-------- RAW DATA --------
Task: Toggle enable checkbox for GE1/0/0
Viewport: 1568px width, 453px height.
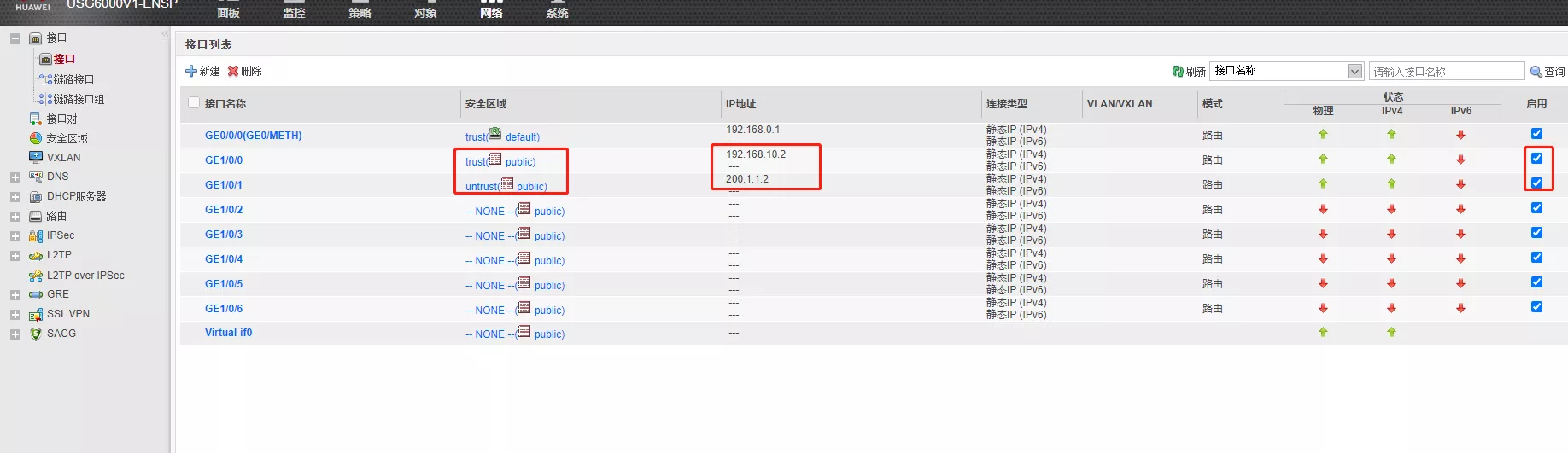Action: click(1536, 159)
--------
-------- RAW DATA --------
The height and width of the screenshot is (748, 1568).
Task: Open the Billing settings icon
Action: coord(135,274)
--------
__OBJECTIVE__.
Convert the lines from the one containing "Task: Toggle enable checkbox for GE1/0/0" through the one containing "Action: click(1536, 159)", both included, into a JSON list of strings with one string per line and no blank lines. Leave out the pictures.

__EXERCISE ANSWER__.
[
  "Task: Toggle enable checkbox for GE1/0/0",
  "Viewport: 1568px width, 453px height.",
  "Action: click(1536, 159)"
]